Deficiencies in trace minerals can lead to health problems. A study presented last month at the annual meeting of the Federation of American Societies for Experimental Biology found that elderly women suffering from the gradual loss of bone mass known as osteoporosis had blood levels of manganese one third lower than a group of healthy women of the same age. Analysis of their diets showed that women with osteoporosis, who are prone to disabling hip fractures, consumed 25 percent less manganese than the healthy women. Yet absorption studies showed that they had "a far greater need for the mineral," reported Jeanne Freeland-Graves, co-author of the study and a professor of nutrition at the University of Texas at Austin. Rich sources of manganese include unrefined cereals, green leafy vegetables and tea.

U.S. Department of Agriculture researchers found that a diet deficient in chromium can exacerbate hypoglycemia, the low-blood-sugar condition that causes faintness, hunger and heart palpitations and often precedes the development of adult-onset diabetes. Hypoglycemia -- also known as glucose intolerance -- develops in adults when the pancreas secretes less efficient insulin, the hormone responsible for moving sugar from the blood into cells.

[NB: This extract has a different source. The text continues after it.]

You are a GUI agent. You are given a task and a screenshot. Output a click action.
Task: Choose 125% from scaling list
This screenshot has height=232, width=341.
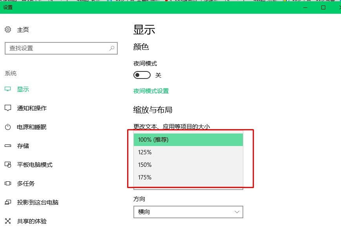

In a 14-week study of 17 people, USDA researchers found that adding 200 micrograms a day of chromium helped return blood sugar levels to normal in eight people with hypoglycemia. After five weeks, blood sugar levels in the hypoglycemic group rose to an average of 170 mg.

Finnish researchers report that diets low in selenium, found in seafood, liver and meat, increase the risk of developing cancer. Researchers drew blood from nearly 40,000 people who were participating in a health examination survey. They measured blood levels of selenium and then tracked the participants for 10 years.

"Low serum selenium levels were associated with an increased risk of developing cancer at several sites, especially . . . the stomach and lung among men," the researchers wrote in the Journal of the National Cancer Institute.

Taking trace mineral supplements usually is not the solution, experts say. "You shouldn't take large amounts of trace minerals without really knowing what you are doing and without taking them in balanced fashion, under the supervision of a qualified health professional," said Rivlin.

While deficiencies of trace minerals can cause health problems, so can high levels, which can have toxic effects ranging from vomiting and diarrhea to neurological symptoms resembling Parkinson's disease.

Popping a daily multi-vitamin also won't necessarily assure the minimum requirements either, since many tablets don't contain trace minerals. The best bet, experts say, is simply to follow a balanced diet.

Eating Right appears on alternate Tuesdays.